Instructions for the task = Reproduce the material below line for line, keeping every character unchanged.
BEGIN Records shown
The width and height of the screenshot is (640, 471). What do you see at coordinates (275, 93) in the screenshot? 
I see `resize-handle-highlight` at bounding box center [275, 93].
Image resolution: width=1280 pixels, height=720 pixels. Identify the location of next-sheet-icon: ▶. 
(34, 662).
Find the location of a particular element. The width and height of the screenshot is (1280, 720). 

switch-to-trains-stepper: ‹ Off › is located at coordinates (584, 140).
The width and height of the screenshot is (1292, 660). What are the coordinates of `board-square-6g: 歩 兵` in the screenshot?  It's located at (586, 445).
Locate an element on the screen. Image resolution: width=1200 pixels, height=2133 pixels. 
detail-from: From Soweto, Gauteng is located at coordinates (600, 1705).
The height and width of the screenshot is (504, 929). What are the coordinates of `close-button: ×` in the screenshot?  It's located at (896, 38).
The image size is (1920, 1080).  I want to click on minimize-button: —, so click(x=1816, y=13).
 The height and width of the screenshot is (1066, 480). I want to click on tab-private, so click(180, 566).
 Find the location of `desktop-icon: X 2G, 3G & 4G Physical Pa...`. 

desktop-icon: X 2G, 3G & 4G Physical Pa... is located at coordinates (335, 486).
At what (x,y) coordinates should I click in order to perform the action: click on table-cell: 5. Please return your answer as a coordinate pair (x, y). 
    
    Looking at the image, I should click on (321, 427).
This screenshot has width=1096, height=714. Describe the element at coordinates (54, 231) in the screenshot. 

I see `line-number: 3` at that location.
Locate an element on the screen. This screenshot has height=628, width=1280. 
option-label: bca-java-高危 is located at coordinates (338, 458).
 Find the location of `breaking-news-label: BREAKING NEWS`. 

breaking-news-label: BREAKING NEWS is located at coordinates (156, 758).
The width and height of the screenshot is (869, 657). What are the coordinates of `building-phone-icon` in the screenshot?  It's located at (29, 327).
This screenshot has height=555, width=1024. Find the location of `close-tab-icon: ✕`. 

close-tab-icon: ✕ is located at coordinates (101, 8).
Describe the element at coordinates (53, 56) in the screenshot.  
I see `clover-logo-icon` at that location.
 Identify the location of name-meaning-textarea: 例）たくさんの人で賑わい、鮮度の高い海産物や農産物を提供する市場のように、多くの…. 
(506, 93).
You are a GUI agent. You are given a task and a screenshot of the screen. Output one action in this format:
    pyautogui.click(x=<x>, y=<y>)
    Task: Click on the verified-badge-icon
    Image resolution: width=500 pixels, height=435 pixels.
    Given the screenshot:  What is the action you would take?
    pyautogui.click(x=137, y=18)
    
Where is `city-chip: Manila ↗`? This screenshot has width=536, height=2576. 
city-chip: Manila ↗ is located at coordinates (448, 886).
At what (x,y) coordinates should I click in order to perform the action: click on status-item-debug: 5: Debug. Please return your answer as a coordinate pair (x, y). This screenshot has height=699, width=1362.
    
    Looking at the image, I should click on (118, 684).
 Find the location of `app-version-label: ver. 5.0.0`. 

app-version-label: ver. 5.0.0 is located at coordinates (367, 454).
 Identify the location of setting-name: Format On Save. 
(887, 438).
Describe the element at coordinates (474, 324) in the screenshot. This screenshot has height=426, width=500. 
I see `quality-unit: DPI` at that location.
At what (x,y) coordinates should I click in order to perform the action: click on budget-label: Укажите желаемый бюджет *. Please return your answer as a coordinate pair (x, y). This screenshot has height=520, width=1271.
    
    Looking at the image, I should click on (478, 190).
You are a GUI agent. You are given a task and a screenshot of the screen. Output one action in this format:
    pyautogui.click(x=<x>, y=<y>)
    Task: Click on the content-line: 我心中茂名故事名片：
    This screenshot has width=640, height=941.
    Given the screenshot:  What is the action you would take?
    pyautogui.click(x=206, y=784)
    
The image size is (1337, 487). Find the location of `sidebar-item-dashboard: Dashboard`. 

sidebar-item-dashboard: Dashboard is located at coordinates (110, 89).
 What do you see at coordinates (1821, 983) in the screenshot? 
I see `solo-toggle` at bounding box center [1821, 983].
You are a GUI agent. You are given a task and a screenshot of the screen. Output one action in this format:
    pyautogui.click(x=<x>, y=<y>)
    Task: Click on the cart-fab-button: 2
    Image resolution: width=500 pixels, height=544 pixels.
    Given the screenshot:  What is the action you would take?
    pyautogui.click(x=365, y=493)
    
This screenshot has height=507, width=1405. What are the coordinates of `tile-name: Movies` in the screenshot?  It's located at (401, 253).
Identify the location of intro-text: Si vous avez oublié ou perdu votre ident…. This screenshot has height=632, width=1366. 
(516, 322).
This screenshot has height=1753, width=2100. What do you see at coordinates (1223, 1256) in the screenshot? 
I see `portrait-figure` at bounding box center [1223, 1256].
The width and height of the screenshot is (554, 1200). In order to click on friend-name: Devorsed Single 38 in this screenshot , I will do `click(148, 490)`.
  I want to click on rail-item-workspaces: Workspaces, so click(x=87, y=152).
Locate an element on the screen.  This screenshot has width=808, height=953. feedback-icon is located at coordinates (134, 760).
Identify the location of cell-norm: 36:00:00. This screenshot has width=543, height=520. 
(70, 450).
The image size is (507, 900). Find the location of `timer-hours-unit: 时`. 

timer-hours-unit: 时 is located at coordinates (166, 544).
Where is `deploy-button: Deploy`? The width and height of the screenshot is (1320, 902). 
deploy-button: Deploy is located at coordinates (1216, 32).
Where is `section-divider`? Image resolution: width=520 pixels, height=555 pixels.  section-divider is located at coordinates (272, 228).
END Records shown
Completed exercise =
The width and height of the screenshot is (640, 471). What do you see at coordinates (275, 93) in the screenshot? 
I see `resize-handle-highlight` at bounding box center [275, 93].
Image resolution: width=1280 pixels, height=720 pixels. Identify the location of next-sheet-icon: ▶. 
(34, 662).
Find the location of a particular element. The width and height of the screenshot is (1280, 720). 

switch-to-trains-stepper: ‹ Off › is located at coordinates (584, 140).
The width and height of the screenshot is (1292, 660). What are the coordinates of `board-square-6g: 歩 兵` in the screenshot?  It's located at (586, 445).
Locate an element on the screen. Image resolution: width=1200 pixels, height=2133 pixels. 
detail-from: From Soweto, Gauteng is located at coordinates (600, 1705).
The height and width of the screenshot is (504, 929). What are the coordinates of `close-button: ×` in the screenshot?  It's located at (896, 38).
The image size is (1920, 1080).  I want to click on minimize-button: —, so click(x=1816, y=13).
 The height and width of the screenshot is (1066, 480). I want to click on tab-private, so click(180, 566).
 Find the location of `desktop-icon: X 2G, 3G & 4G Physical Pa...`. 

desktop-icon: X 2G, 3G & 4G Physical Pa... is located at coordinates (335, 486).
At what (x,y) coordinates should I click in order to perform the action: click on table-cell: 5. Please return your answer as a coordinate pair (x, y). 
    
    Looking at the image, I should click on (321, 427).
This screenshot has width=1096, height=714. Describe the element at coordinates (54, 231) in the screenshot. 

I see `line-number: 3` at that location.
Locate an element on the screen. This screenshot has height=628, width=1280. 
option-label: bca-java-高危 is located at coordinates (338, 458).
 Find the location of `breaking-news-label: BREAKING NEWS`. 

breaking-news-label: BREAKING NEWS is located at coordinates (156, 758).
The width and height of the screenshot is (869, 657). What are the coordinates of `building-phone-icon` in the screenshot?  It's located at (29, 327).
This screenshot has height=555, width=1024. Find the location of `close-tab-icon: ✕`. 

close-tab-icon: ✕ is located at coordinates (101, 8).
Describe the element at coordinates (53, 56) in the screenshot.  
I see `clover-logo-icon` at that location.
 Identify the location of name-meaning-textarea: 例）たくさんの人で賑わい、鮮度の高い海産物や農産物を提供する市場のように、多くの…. 
(506, 93).
You are a GUI agent. You are given a task and a screenshot of the screen. Output one action in this format:
    pyautogui.click(x=<x>, y=<y>)
    Task: Click on the verified-badge-icon
    Image resolution: width=500 pixels, height=435 pixels.
    Given the screenshot:  What is the action you would take?
    pyautogui.click(x=137, y=18)
    
Where is `city-chip: Manila ↗`? This screenshot has width=536, height=2576. 
city-chip: Manila ↗ is located at coordinates (448, 886).
At what (x,y) coordinates should I click in order to perform the action: click on status-item-debug: 5: Debug. Please return your answer as a coordinate pair (x, y). This screenshot has height=699, width=1362.
    
    Looking at the image, I should click on (118, 684).
 Find the location of `app-version-label: ver. 5.0.0`. 

app-version-label: ver. 5.0.0 is located at coordinates (367, 454).
 Identify the location of setting-name: Format On Save. 
(887, 438).
Describe the element at coordinates (474, 324) in the screenshot. This screenshot has height=426, width=500. 
I see `quality-unit: DPI` at that location.
At what (x,y) coordinates should I click in order to perform the action: click on budget-label: Укажите желаемый бюджет *. Please return your answer as a coordinate pair (x, y). This screenshot has height=520, width=1271.
    
    Looking at the image, I should click on (478, 190).
You are a GUI agent. You are given a task and a screenshot of the screen. Output one action in this format:
    pyautogui.click(x=<x>, y=<y>)
    Task: Click on the content-line: 我心中茂名故事名片：
    This screenshot has width=640, height=941.
    Given the screenshot:  What is the action you would take?
    pyautogui.click(x=206, y=784)
    
The image size is (1337, 487). Find the location of `sidebar-item-dashboard: Dashboard`. 

sidebar-item-dashboard: Dashboard is located at coordinates (110, 89).
 What do you see at coordinates (1821, 983) in the screenshot? 
I see `solo-toggle` at bounding box center [1821, 983].
You are a GUI agent. You are given a task and a screenshot of the screen. Output one action in this format:
    pyautogui.click(x=<x>, y=<y>)
    Task: Click on the cart-fab-button: 2
    Image resolution: width=500 pixels, height=544 pixels.
    Given the screenshot:  What is the action you would take?
    pyautogui.click(x=365, y=493)
    
This screenshot has height=507, width=1405. What are the coordinates of `tile-name: Movies` in the screenshot?  It's located at (401, 253).
Identify the location of intro-text: Si vous avez oublié ou perdu votre ident…. This screenshot has height=632, width=1366. 
(516, 322).
This screenshot has height=1753, width=2100. What do you see at coordinates (1223, 1256) in the screenshot? 
I see `portrait-figure` at bounding box center [1223, 1256].
The width and height of the screenshot is (554, 1200). In order to click on friend-name: Devorsed Single 38 in this screenshot , I will do `click(148, 490)`.
  I want to click on rail-item-workspaces: Workspaces, so click(x=87, y=152).
Locate an element on the screen.  This screenshot has width=808, height=953. feedback-icon is located at coordinates (134, 760).
Identify the location of cell-norm: 36:00:00. This screenshot has width=543, height=520. 
(70, 450).
The image size is (507, 900). Find the location of `timer-hours-unit: 时`. 

timer-hours-unit: 时 is located at coordinates (166, 544).
Where is `deploy-button: Deploy`? The width and height of the screenshot is (1320, 902). 
deploy-button: Deploy is located at coordinates (1216, 32).
Where is `section-divider`? Image resolution: width=520 pixels, height=555 pixels.  section-divider is located at coordinates (272, 228).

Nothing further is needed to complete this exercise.